I'm having some trouble splitting the aggregation step of a group-by operation across multiple cores. I have the following working code, and would like to apply it over several processors:
import pandas as pd
import numpy as np
from multiprocessing import Pool, cpu_count
mydf = pd.DataFrame({'v1':[1,2,3,4]*6,'v2':['a','b','c']*8,'v3':np.arange(20,44)})
Which I can then apply the following GroupBy operation: (the step I wish to do in parallel)
pd.groupby(mydf,by=['v1','v2']).apply(lambda x: np.percentile(x['v3'],[20,30]))
yielding the series:
1 a [22.4, 23.6]
b [26.4, 27.6]
c [30.4, 31.6]
2 a [31.4, 32.6]
b [23.4, 24.6]
c [27.4, 28.6]
I Tried the following, with reference to:parallel groupby
def applyParallel(dfGrouped, func):
with Pool(1) as p:
ret_list = p.map(func, [group for name, group in dfGrouped])

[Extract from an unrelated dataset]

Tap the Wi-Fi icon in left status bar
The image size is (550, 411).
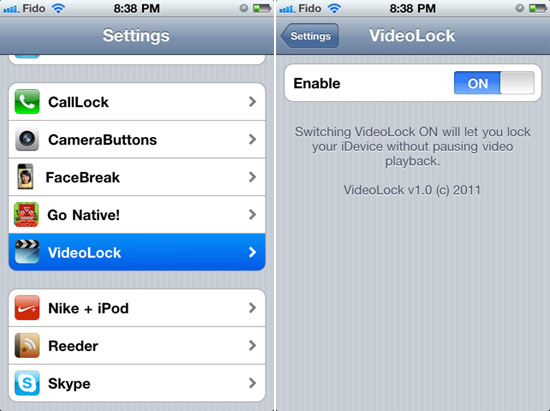pyautogui.click(x=58, y=8)
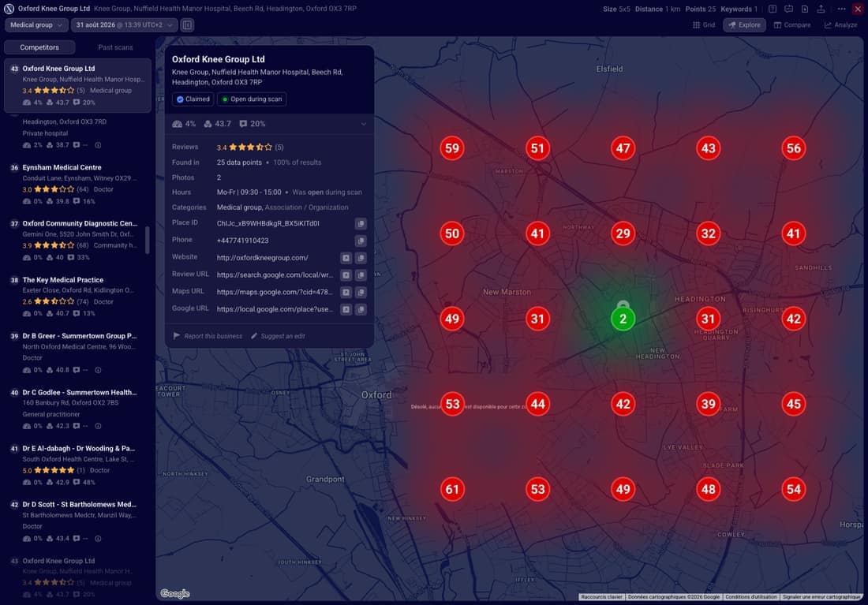
Task: Open the scan date dropdown
Action: point(125,25)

return pd.concat(ret_list)
def myfunc(df):
df['pct1'] = df.loc[:,['v3']].apply(np.percentile,args=([20],))
df['pct2'] = df.loc[:,['v3']].apply(np.percentile,args=([80],))
return(df)
grouped = pd.groupby(mydf,by=['v1','v2'])
applyParallel(grouped,myfunc)
But I'm losing the index structure and getting duplicates. I could probably solve this step with a further group by operation, but I think it shouldn't be too difficult to avoid it entirely. Any suggestions?